Pada tahun keempat, ada keinginan pengurus untuk
merubah tegak odalan dari purnama kedasa yang datang setiap tahun, ke tumpek
bubuh/tumpek pengatag yang datang setiap 6 bulan sekali. Alasannya agar balai banjarnya lebih sering
ramai. Disamping itu sebagian besar
balai banjar yang ada di Denpasar, odalannya mengambil tumpek bubuh ini.
Alasan lain karena ingin mencari tegak odalan pada
hari sabtu, dengan harapan banyak pagawai libur saat odalan. Maka itu, pada
tahun keempat, tegak odalan ini dipindahkan harinya dari purnama kedasa ke
tumpek bubuh atau pada setiap hari sabtu/saniscara wariga.
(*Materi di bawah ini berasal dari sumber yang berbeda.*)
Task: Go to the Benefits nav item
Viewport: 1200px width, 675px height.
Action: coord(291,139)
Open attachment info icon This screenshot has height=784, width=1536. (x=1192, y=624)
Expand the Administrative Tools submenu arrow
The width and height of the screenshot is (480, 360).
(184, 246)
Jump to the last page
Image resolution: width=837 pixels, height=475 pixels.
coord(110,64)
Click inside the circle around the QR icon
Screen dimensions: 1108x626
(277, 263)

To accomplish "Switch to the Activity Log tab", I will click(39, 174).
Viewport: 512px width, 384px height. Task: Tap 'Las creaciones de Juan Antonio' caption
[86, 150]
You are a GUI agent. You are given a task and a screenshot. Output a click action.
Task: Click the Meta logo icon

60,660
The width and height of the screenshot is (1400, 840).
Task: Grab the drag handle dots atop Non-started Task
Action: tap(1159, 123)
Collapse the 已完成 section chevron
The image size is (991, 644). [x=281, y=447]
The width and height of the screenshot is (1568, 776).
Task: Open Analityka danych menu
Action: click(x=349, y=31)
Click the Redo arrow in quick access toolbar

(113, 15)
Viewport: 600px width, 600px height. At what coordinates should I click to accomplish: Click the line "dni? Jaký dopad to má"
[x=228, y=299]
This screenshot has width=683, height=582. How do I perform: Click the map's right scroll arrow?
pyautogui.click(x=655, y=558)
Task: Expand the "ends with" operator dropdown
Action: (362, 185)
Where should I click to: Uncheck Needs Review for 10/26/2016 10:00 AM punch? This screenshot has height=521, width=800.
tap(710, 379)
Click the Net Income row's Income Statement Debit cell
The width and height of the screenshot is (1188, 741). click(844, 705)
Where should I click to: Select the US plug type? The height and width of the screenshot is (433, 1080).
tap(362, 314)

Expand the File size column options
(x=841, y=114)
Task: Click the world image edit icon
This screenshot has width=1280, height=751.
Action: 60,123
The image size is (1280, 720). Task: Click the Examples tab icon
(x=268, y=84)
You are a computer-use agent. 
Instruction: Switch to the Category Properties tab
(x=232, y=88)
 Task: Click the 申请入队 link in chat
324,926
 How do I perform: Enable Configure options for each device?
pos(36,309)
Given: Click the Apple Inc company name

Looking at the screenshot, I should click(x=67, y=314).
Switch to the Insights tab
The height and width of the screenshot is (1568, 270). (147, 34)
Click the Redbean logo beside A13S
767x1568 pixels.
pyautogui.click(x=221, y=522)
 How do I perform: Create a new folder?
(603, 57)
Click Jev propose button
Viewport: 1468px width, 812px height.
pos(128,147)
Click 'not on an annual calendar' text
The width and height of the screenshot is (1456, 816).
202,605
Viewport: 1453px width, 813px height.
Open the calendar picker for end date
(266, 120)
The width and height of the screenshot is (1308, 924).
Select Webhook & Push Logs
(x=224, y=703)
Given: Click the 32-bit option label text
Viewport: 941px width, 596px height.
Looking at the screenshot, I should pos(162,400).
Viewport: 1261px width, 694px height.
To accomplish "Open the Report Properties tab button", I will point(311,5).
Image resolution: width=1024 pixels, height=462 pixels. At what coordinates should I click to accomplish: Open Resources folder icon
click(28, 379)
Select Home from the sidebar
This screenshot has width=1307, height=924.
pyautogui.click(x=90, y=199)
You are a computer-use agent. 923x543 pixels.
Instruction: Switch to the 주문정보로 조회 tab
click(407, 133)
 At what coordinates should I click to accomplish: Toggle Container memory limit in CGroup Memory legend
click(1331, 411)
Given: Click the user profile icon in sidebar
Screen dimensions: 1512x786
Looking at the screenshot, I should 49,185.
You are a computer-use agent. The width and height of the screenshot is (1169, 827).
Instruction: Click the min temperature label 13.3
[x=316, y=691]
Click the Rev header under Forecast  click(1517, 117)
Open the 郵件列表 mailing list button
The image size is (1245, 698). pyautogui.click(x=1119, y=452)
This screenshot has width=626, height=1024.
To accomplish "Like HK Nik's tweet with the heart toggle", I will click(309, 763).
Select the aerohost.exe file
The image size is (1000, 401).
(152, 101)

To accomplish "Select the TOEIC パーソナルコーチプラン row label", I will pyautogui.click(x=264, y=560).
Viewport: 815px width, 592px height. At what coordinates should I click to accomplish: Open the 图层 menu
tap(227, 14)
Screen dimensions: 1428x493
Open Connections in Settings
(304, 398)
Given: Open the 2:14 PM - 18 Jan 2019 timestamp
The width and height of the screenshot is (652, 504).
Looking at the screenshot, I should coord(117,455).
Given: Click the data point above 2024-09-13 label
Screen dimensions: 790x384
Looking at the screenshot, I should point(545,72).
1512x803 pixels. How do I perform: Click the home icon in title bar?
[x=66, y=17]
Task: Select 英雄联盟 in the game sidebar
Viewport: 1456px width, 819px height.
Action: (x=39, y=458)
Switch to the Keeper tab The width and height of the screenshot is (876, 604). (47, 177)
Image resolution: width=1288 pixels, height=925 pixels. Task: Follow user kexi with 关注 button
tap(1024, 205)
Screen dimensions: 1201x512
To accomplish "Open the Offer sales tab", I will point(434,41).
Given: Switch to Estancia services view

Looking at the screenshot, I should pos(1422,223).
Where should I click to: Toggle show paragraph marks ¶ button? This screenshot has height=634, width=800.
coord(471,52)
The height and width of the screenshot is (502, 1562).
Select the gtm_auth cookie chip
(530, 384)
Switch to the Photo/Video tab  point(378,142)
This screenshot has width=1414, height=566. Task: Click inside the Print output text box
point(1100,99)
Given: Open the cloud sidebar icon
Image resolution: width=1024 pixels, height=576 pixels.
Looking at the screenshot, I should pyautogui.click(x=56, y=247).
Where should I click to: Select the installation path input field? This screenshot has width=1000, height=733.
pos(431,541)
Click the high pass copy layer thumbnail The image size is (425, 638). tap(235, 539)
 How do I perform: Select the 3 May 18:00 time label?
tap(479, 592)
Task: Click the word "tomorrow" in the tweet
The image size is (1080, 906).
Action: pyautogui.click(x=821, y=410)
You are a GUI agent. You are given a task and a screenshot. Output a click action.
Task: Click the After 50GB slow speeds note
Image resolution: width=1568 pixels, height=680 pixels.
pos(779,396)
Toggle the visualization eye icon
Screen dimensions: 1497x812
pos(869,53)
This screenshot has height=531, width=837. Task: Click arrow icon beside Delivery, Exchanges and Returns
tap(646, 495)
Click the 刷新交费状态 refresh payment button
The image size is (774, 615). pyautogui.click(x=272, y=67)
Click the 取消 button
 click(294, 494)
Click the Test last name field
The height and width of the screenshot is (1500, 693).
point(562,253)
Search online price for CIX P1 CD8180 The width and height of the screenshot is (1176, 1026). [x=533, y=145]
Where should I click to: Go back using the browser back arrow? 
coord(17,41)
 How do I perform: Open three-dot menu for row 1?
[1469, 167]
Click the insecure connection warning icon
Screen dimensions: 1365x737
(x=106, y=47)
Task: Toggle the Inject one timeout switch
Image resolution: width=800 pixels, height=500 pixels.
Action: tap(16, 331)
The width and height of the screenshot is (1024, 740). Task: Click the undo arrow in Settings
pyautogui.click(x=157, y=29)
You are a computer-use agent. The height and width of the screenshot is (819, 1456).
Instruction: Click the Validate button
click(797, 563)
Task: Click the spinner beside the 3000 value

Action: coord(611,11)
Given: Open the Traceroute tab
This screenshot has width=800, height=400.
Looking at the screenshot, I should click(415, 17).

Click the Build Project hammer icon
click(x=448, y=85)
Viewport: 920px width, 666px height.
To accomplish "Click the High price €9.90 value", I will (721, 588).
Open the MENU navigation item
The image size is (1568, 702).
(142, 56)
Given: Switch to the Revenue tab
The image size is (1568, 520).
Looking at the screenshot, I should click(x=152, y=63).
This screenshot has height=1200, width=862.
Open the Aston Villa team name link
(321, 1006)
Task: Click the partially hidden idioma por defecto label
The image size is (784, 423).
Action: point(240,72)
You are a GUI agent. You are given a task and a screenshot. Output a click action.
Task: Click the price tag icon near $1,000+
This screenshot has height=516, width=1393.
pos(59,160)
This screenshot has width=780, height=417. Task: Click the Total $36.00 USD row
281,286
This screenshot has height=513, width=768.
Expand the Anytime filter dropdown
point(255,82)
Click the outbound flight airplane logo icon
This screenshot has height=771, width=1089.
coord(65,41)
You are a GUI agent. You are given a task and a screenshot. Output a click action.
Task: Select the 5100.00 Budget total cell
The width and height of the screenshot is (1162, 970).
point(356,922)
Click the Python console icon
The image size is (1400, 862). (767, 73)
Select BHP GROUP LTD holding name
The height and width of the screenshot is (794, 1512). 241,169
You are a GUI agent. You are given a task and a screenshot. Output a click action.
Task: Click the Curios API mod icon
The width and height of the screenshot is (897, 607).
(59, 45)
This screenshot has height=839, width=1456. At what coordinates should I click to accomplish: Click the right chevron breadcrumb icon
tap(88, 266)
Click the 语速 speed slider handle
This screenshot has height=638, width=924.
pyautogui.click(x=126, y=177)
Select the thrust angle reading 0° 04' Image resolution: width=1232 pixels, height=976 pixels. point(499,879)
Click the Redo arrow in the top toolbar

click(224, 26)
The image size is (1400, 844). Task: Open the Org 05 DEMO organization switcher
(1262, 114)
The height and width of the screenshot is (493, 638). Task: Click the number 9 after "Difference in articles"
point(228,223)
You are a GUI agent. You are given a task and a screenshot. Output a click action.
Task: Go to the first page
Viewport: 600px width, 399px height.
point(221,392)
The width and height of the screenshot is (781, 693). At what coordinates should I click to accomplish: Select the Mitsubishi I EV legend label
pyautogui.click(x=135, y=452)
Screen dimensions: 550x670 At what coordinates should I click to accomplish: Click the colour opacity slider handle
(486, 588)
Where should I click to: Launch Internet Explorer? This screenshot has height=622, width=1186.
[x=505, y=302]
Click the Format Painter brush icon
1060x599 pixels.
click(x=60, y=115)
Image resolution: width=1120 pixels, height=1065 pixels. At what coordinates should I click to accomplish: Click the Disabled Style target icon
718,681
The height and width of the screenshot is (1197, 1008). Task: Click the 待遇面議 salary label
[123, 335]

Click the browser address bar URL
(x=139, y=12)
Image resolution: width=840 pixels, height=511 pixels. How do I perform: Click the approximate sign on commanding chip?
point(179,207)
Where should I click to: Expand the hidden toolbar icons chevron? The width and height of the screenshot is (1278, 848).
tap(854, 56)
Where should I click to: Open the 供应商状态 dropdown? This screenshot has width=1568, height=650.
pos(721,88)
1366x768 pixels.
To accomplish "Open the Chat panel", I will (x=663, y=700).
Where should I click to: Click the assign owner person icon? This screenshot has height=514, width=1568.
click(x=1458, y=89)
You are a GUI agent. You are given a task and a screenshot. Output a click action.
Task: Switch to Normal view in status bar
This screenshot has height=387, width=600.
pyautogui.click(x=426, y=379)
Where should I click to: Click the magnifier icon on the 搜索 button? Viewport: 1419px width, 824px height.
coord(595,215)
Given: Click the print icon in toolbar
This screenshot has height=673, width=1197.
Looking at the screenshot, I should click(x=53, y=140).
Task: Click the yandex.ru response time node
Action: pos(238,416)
Pemindahan odalan
ini tanpa melalui proses apapun. Artinya
tidak melalui proses atur piuning atau proses yang lain, pokoknya dipindahkan
begitu saja.
Dari pengamatan penulis, setiap pelaksanaan odalan
yang mulai dilaksanakan pada setiap tumpek pengatag ini, nampaknya selalu ada
saja gangguan-gangguan kecil. Misalnya
seke gong yang tidak bisa megambel.
Kelian banjar tidak bisa menghadiri odalan karena mendadak ada keperluan
lain, bahkan beberapa pengurus banjar ada yang tertimpa musibah setiap
odalan. Maka itu, setelah 6 kali odalan,
pengurus banjar berinisiatip untuk introspeksi.
Artinya akan mengkonsultasikan tegak odalan ini kepada Ida
Sulinggih/Wiku yang tahu tentang ini.
Akhirnya pengurus banjar menjatuhkan pilihan pada Ida Pedanda dari Gria
Takmung Klungkung untuk berkonsultasi.
Beliau mengatakan, odalan itu artinya otonan atau hari
lahir. Odalan suatu pura sama halnya
dengan otonan pada manusia. Artinya hari
lahir suatu pura adalah pada saat karya ngenteg linggih atau mendem
pedagingan. Maka itu tidak mungkin hari
lahir ini digeser ke hari yang lain, kecuali lahir kembali atau mekarya ngenteg
linggih lagi.
Beliau menambahkan, kalau toh akan digeser, hanya
boleh yang nemu dina. Misalnya seperti
Banjar Batur Sari ini, yang odalan sebenarnya jatuh pada Purnama Kedasa, kalau
mau digeser hanya boleh pada purnama yang lain. Misalnya purnama Kasa, Purnama
Katiga, Purnama Kapat atau Purnama yang lain.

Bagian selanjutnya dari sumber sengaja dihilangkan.